How can Powell simultaneously find the regime guilty of genocide, but then declare that “we are not trying to punish the Sudanese government” and indeed we may have “a mutual interest with the Sudanese government”? This profound moral confusion is not lost on the “Sudanese government,” for the “Sudanese government” is not a government at all, but a tyrannical cabal of vicious survivalists—well-organized, protected by a highly elaborate security network, acutely aware of whether they confront any meaningful external threats, and determined to act only under the most concerted international pressure—and then only for reasons of political survival. Why should they be preemptively pardoned, as Powell so clearly suggests they might be? —
“Before the government of Sudan is taken to the bar of international justice, let me point out that there is a simple way for Khartoum to avoid such wholesale condemnation by the international community and that way is to take action, to stop holding back, to stop dissembling.”
But a government that is guilty of genocide must be taken before “the bar of international justice”: otherwise, following the logic of Powell’s statements, a genocide determination neither “dictates new action” (prevention of genocide) nor produces the certain knowledge that justice will be rendered (punishment of genocide). Both of the key goals of the Genocide Convention (“on the Prevention and Punishment of the Crime of Genocide”) have been undermined.
No doubt Powell will say, as will many in the international community, that we must work with the Khartoum regime, not confront it. Such a strategy of engagement has failed for fifteen years and shows no signs of succeeding now. This regime cannot be reformed; ultimately it must be removed if a just peace is ever to come to Sudan. But until the will is found to effect this change in regime, we must at the very least recognize that preemptive pardons for genocide will gain the US no credit with these brutal men, only their contempt. Indeed, they will simply be more secure in knowing that there is no truly credible threat behind international pronouncements and indignant bombast.
POWELL ON THE AFRICAN UNION MONITORING FORCE
Powell places inordinate hope in the African Union monitoring force presently deployed in Darfur: 120 monitors and just over 300 troops to protect them. Disingenuously, he nowhere in his testimony notes the debilitating logistical problems and constraints this force faces. Deliberately created fuel “shortages”; lack of helicopter transport; lack of communications gear; and most significantly, an extremely constrained mandate: to “monitor” a cease-fire that is obviously in tatters.

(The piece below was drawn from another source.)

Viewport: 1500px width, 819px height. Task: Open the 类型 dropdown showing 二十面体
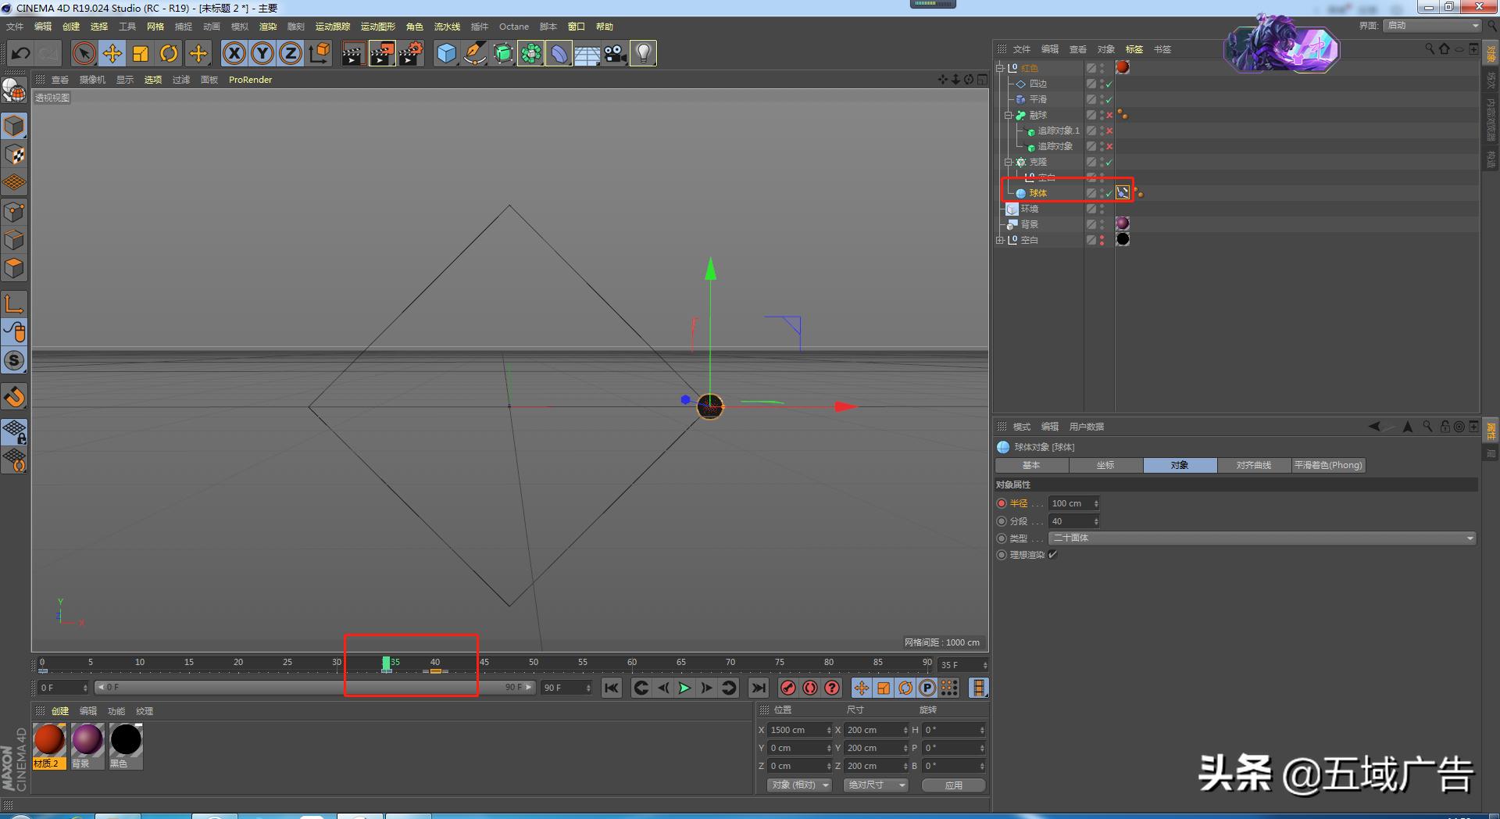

And though Powell talks frequently about the mooted figures for a larger deployment of African Union troops, he nowhere talks about the means by which the UN or the international community can overcome Khartoum’s adamant refusal to accept any force with a peacekeeping mandate. Indeed, by suggesting that “Khartoum seems to have expressed a willingness to consider such an expanded mission,” Powell deliberately, and again disingenuously, obscures the critical failure to address security issues in a meaningful fashion. For as long as Khartoum refuses to accept any expanded mission with a peacekeeping mandate (only additional observers, and forces to protect these observers), there will be no significant improvement in the security situation on the ground.

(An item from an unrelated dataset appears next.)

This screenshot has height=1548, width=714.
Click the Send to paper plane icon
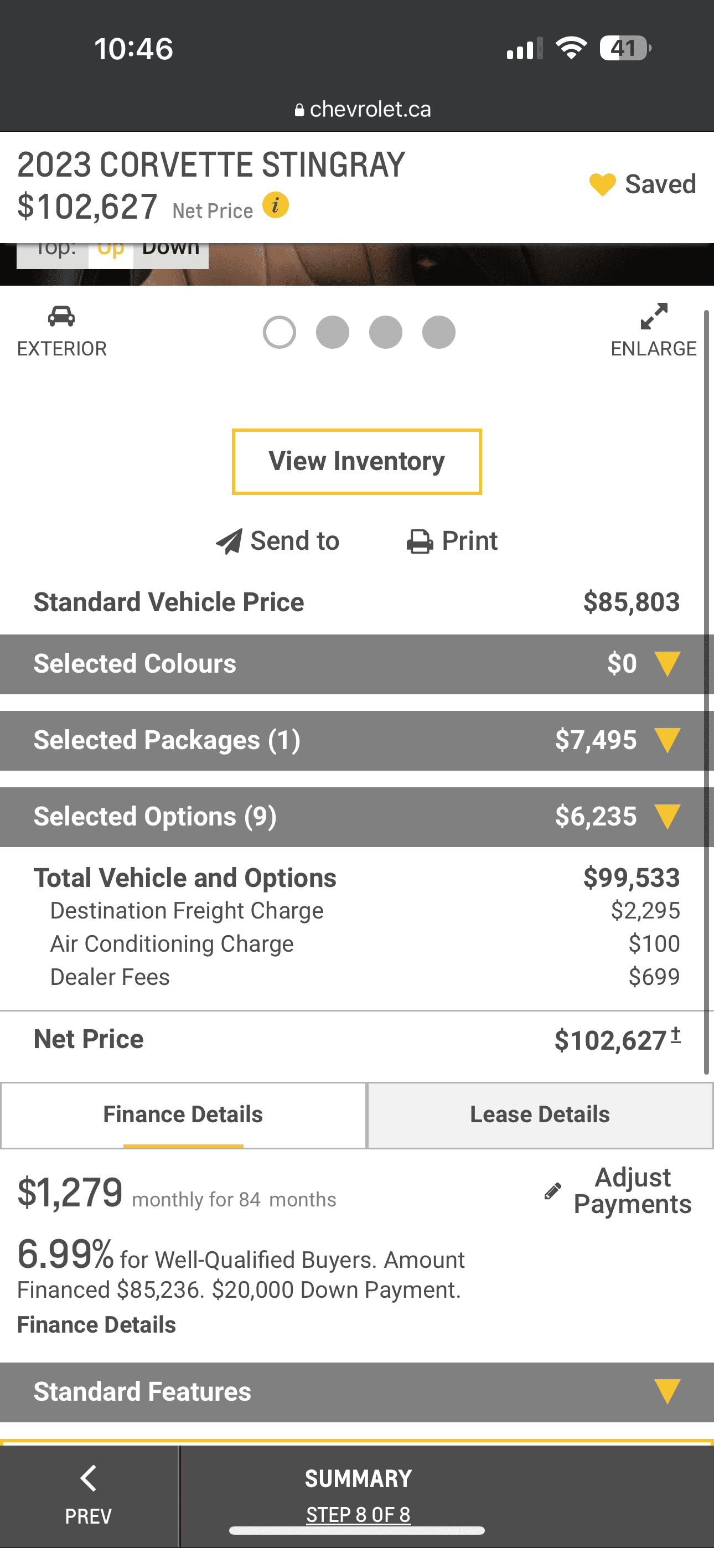pyautogui.click(x=229, y=541)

Nor does Powell acknowledge that a force of even “2,000 to 5,000” monitors, protectors of monitors, and military police cannot begin to address fully the security issues that presently put so many hundreds of thousands at risk in Darfur, and threaten to paralyze agricultural production for the foreseeable future. On the contrary, he dangerously suggests that African Union monitors can bring security to rural Darfur: “the fastest way to bring security to the countryside [is] through this expanded monitoring presence, so we can see what is going on and act to prevent it.” This is shamefully inaccurate, misleading, and ultimately dangerous to the people of Darfur.
The vast rural areas may be partially observed (though often only after new atrocities have been committed) by a vastly expanded force of African Union monitors, fully equipped with transport and communications equipment; but there is no way that this force can act to “prevent” acts that threaten human security. All that can actually secure the rural areas in ways that permit displaced people to return and resume agriculturally productive lives is a much larger force, with an explicit peacekeeping mandate—many times the size of the purely monitoring force Powell repeatedly refers to (“something from 2,000 to 5,000”). This is not a solution to the security crisis in Darfur, but a means of obscuring its severity.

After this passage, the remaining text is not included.